How are pearls formed and how do they achieve such symmetrical perfection? Here's how.
Humans have been fascinated by these iridescent beauties since we first discovered them thousands of years ago. Even the ancient Egyptians and Romans were obsessed with these gems, designating them as a symbol of wealth and beauty. If only they knew what we do now, they would be even more amazed.
Pearls are created when an irritant, such as a grain of sand or debris, gets trapped inside a mollusk. As protection, a smooth layer of mineral and protein called nacre forms around it.
Scientists have long puzzled exactly how mollusks create these symmetrical wonders around such irregular shaped starting materials. Finally, a paper published in Proceedings of the National Academy of Sciences has linked this ability back to some complex mathematical rules that are seen throughout nature.

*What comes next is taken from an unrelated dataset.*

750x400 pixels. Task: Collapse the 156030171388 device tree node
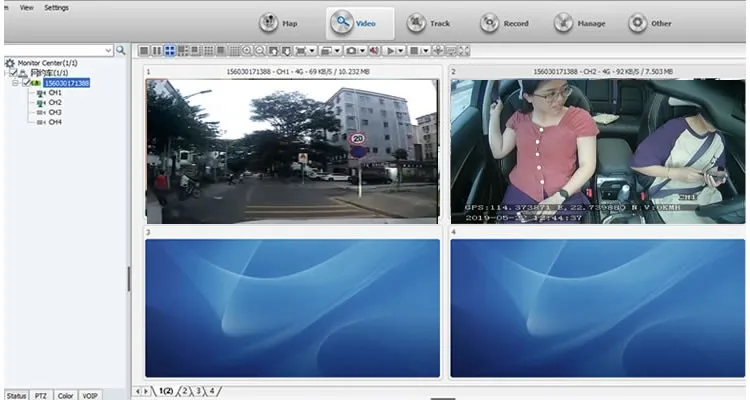click(x=16, y=84)
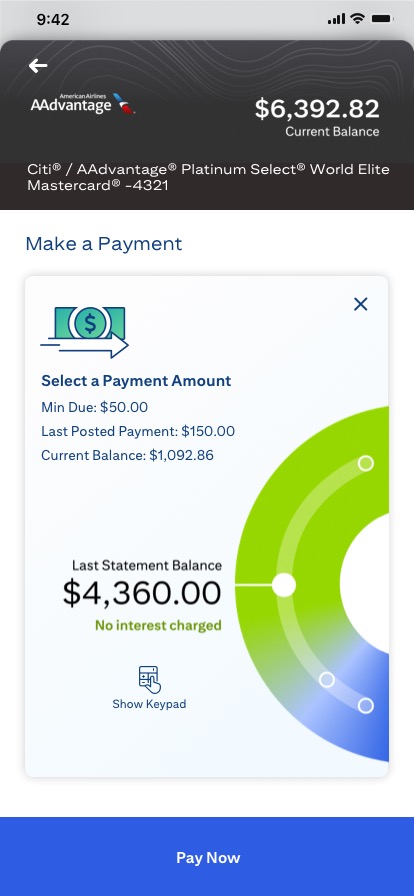Image resolution: width=414 pixels, height=896 pixels.
Task: Click the Show Keypad label
Action: (149, 704)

Scientists from the Australian National University in Canberra got to this conclusion by studying Akoya pearl oysters. A diamond wire cutter was used to chop the pearls into cross-sections, and analysis techniques were carried out to determine its inner structure.
The team found the pearl contained 2,615 layers, which were deposited over 548 days. Layers of nacre, the iridescent and extremely durable organic-inorganic composite that also makes up the shells of oysters and other mollusks, build on a shard of aragonite that surrounds an organic center. The layers, which make up more than 90 percent of a pearl’s volume, become progressively thinner and more closely matched as they build outward from the center.

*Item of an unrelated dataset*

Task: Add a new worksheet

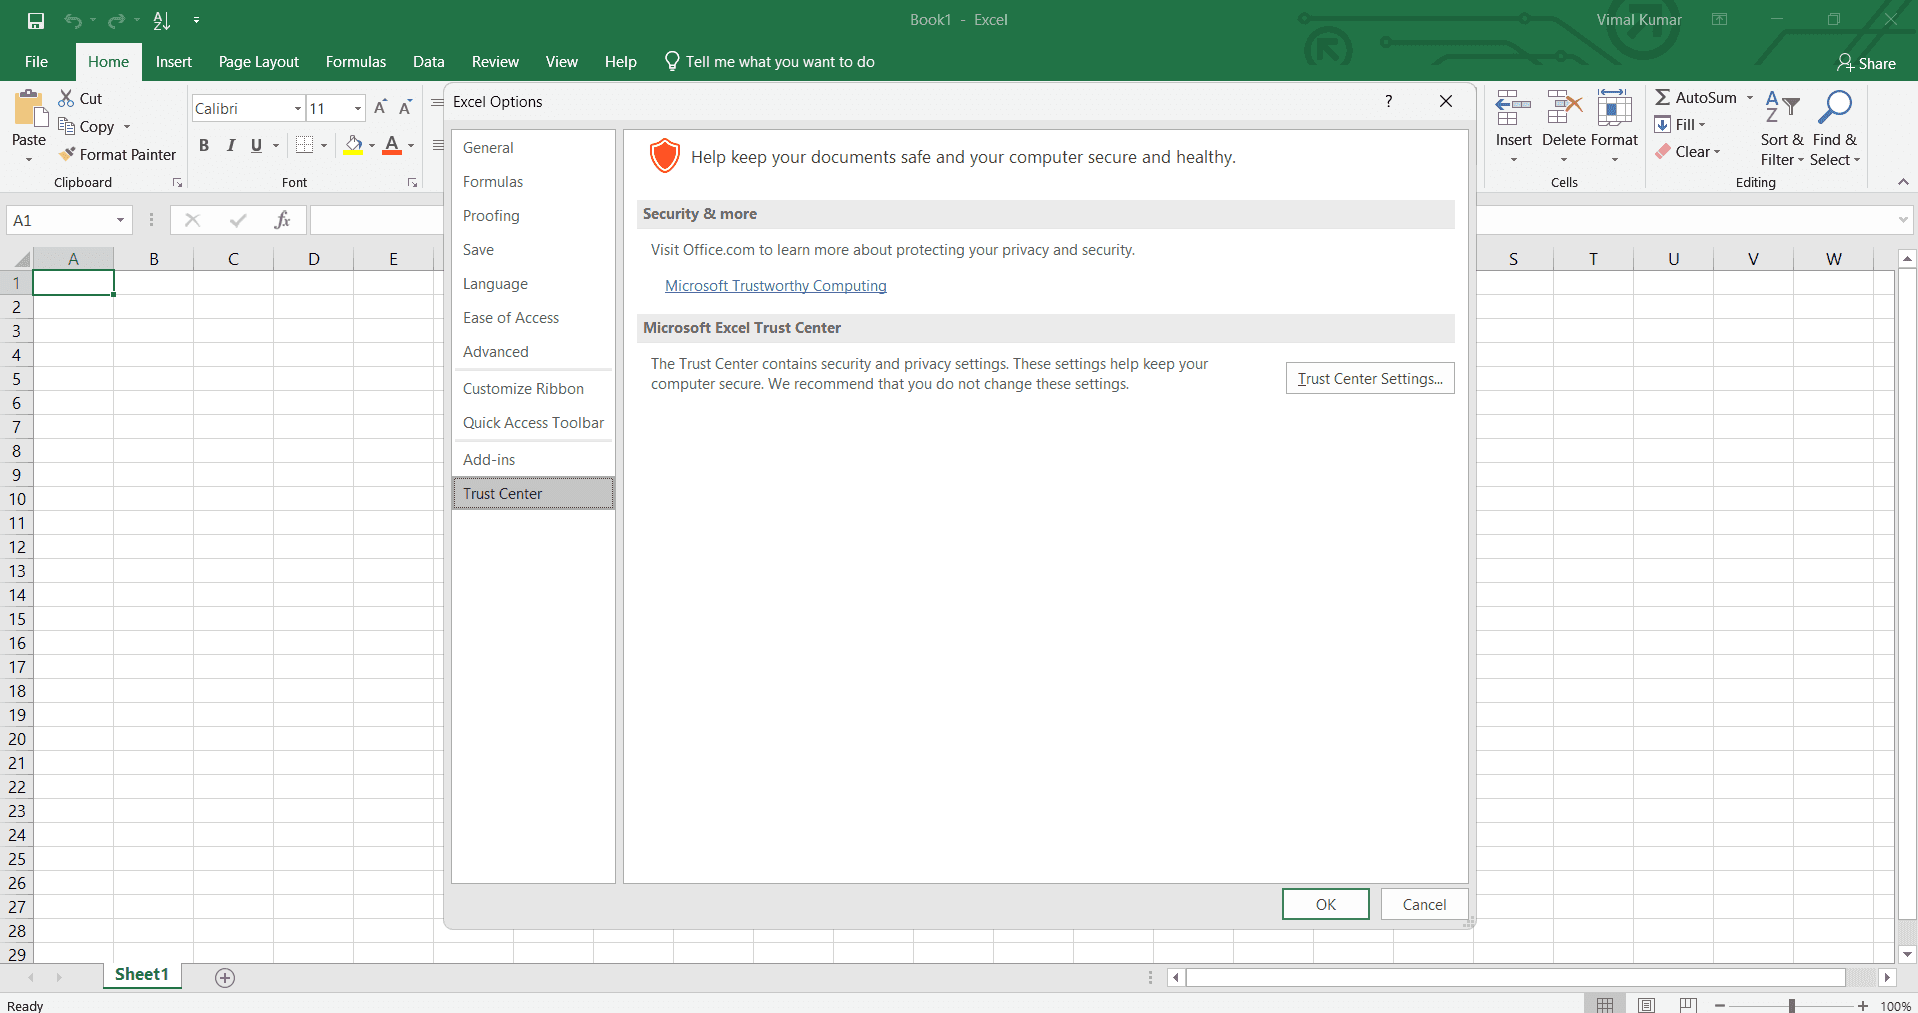Action: click(x=224, y=977)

The clever trick is that oysters maintain the perfect symmetry of their pearls by adjusting the thickness of each layer of nacre. If one layer is thicker, the next tends to be thinner, and vice versa. This phenomenon in nature is called 'pink noise', where events seem to be random but are really connected. Also, the team found the nacre self-heals when a defect is spotted, allowing for smoothing out of irregularities when they appear.

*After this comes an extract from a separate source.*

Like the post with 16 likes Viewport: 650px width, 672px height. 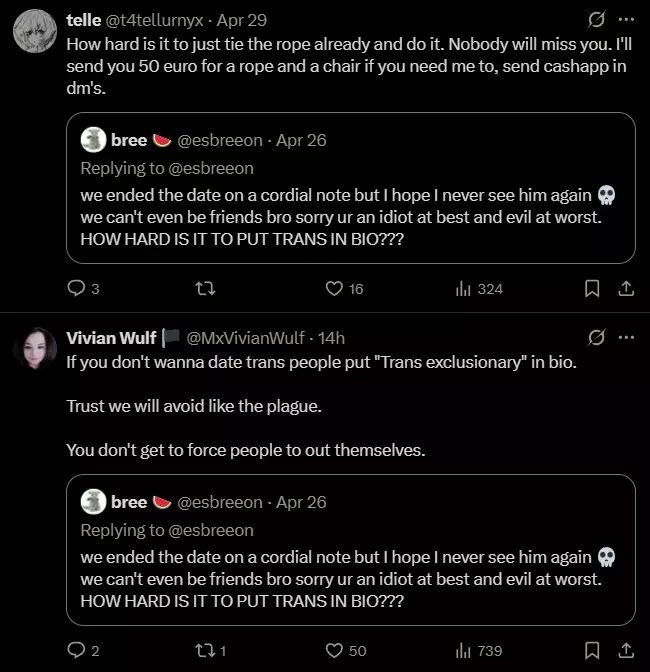(x=335, y=289)
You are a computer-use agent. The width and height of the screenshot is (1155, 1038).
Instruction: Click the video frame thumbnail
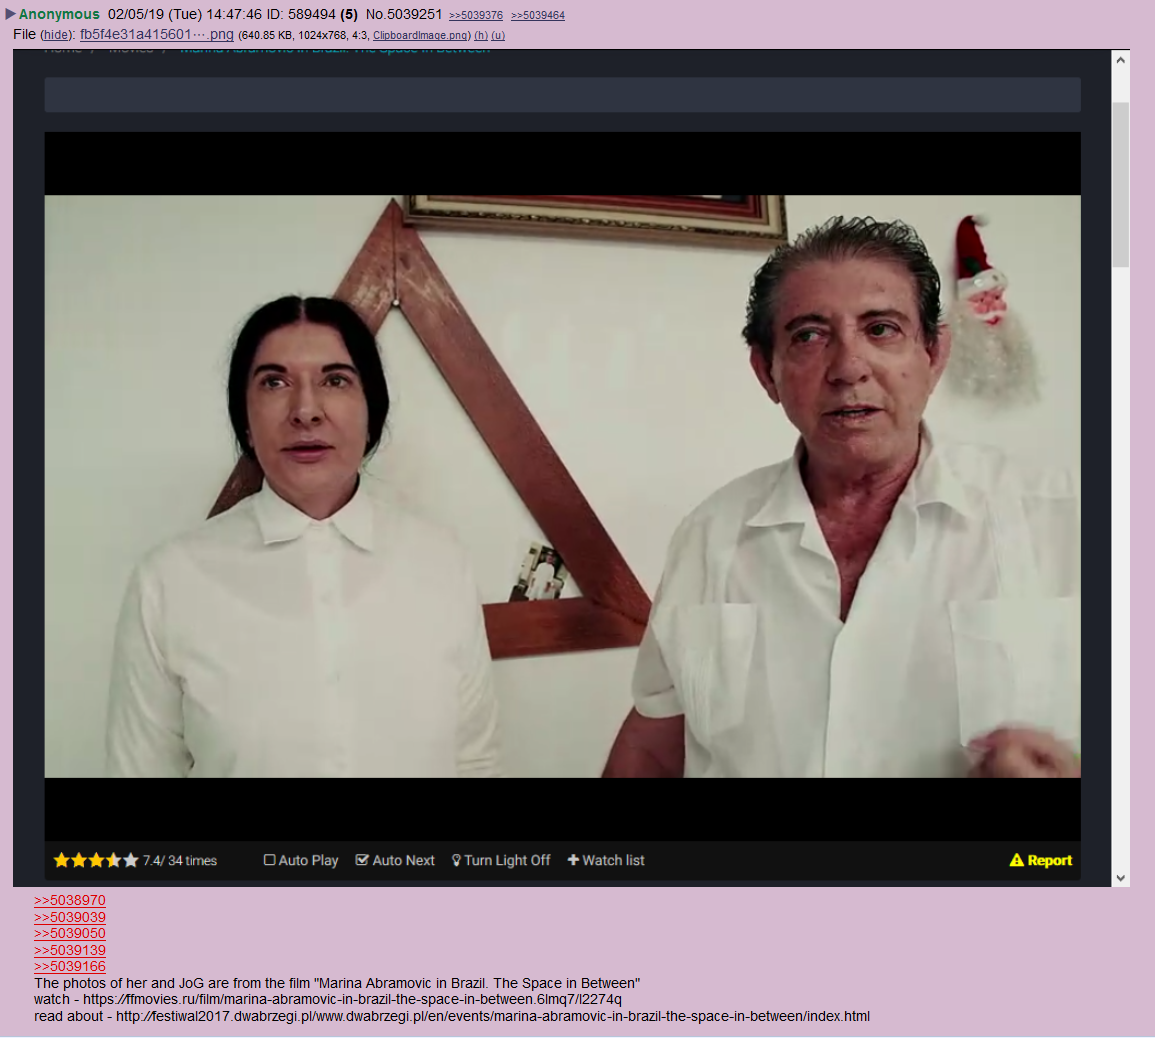tap(562, 486)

Only made from calcium, carbonate, and protein, the nacre is actually 3000 times stronger than the materials it is composed of! Laura Otter, author of this paper stated: “These humble creatures are making a super light and super tough material so much more easily and better than we do with all our technology.”
This strong nacre could inspire the next generation of super materials, with applications in impact and heat-resistant materials for spacecraft or in solar panels with increased energy efficiency.